→ AIM OF THE TASK
Search the entries for the word "agent". Copy every line that holds it.

:: TASK MATERIAL ::

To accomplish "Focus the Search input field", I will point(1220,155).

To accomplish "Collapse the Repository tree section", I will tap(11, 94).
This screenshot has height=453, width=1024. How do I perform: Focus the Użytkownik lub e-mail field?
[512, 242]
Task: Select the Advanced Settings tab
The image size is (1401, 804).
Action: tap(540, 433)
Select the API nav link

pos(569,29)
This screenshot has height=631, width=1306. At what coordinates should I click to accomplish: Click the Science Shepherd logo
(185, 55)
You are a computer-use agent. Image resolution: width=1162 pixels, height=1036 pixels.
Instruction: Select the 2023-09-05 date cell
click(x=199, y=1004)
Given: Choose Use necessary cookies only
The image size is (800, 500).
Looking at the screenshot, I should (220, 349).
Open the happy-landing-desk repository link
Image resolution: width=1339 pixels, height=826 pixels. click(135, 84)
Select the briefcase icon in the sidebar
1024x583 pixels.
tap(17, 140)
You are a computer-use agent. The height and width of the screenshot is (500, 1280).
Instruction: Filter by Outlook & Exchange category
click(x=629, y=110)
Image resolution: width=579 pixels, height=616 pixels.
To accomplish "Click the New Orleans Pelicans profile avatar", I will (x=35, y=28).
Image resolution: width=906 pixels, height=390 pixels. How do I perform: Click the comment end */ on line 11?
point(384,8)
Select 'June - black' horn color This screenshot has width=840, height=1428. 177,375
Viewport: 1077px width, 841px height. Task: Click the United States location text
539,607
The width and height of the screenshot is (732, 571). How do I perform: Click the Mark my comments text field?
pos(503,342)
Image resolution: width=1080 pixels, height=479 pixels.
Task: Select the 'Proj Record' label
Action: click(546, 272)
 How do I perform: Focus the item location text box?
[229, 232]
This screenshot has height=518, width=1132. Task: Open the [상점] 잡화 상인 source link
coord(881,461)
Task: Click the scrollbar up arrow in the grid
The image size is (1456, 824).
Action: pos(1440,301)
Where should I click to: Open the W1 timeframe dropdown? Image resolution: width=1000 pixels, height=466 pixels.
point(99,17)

:::

→ SOLUTION TO THIS TASK
You are a computer-use agent. Image resolution: width=1162 pixels, height=1036 pixels.
You are a computer-use agent. The height and width of the screenshot is (500, 1280).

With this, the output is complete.